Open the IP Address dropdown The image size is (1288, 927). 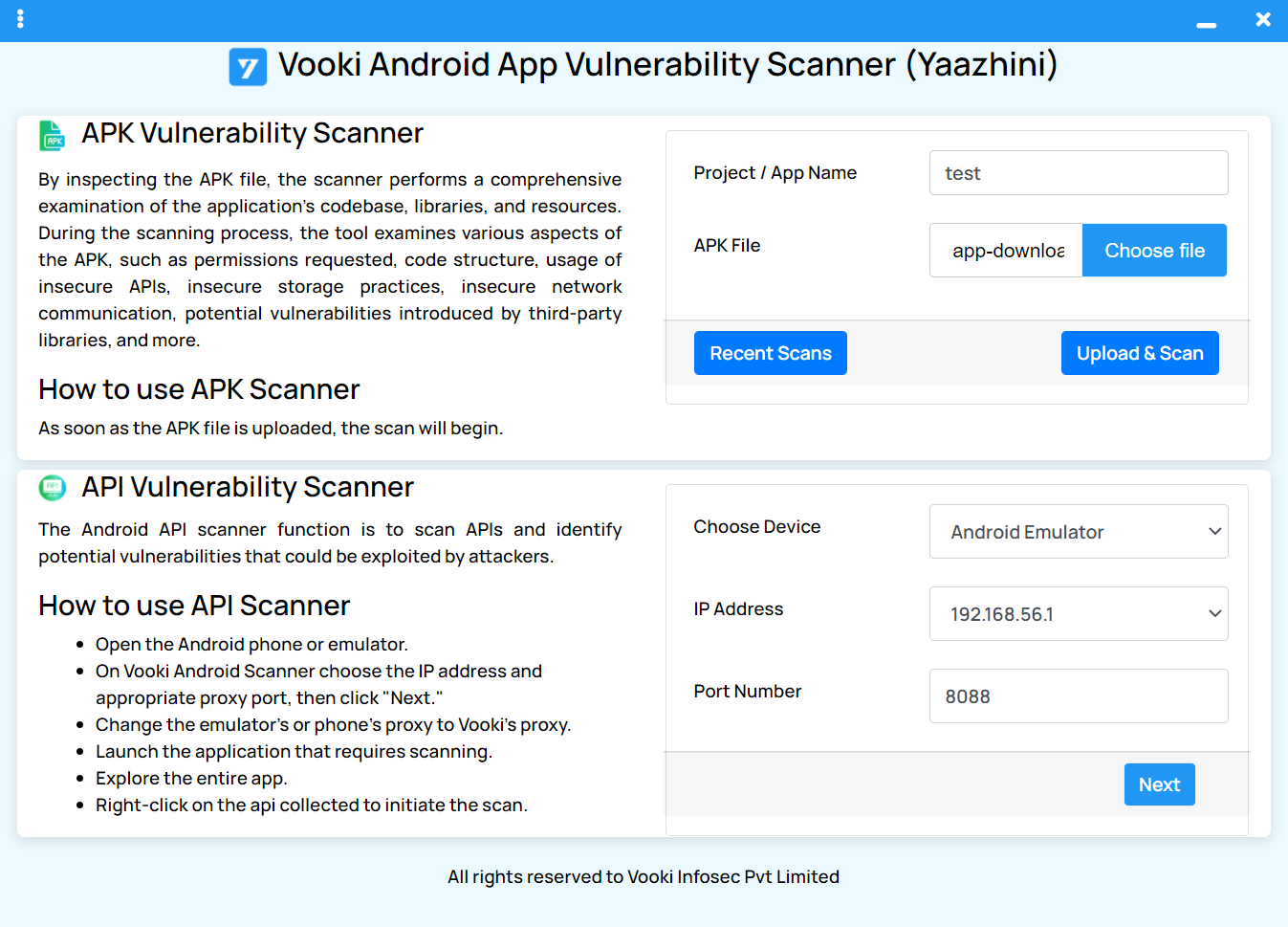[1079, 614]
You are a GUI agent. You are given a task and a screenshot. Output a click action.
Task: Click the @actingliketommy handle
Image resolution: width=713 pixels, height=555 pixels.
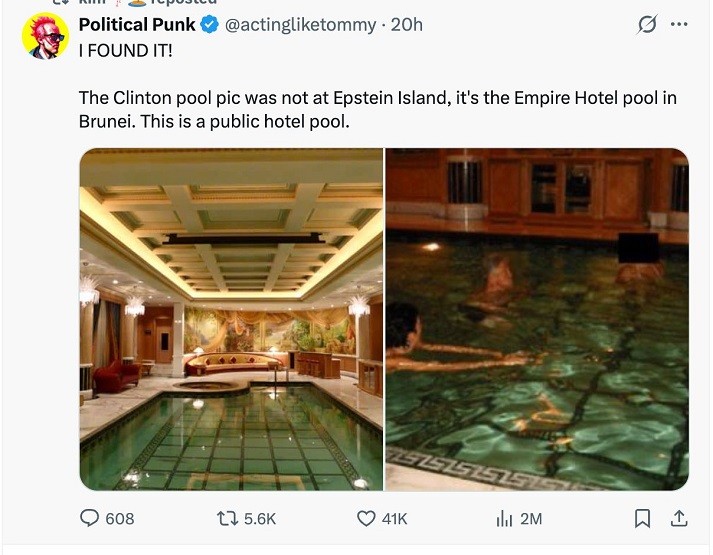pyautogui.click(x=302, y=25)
#####
- Written instruction
Rewrite the items from the one containing "You are a GUI" through the end of the items, both included, with the requests, and shift every coordinate in the answers up by 131. Leave the pictures out.

- Exercise response
You are a GUI agent. You are given a task and a screenshot. Output a click action.
Task: Click the @actingliketommy handle
Image resolution: width=713 pixels, height=555 pixels.
pyautogui.click(x=433, y=156)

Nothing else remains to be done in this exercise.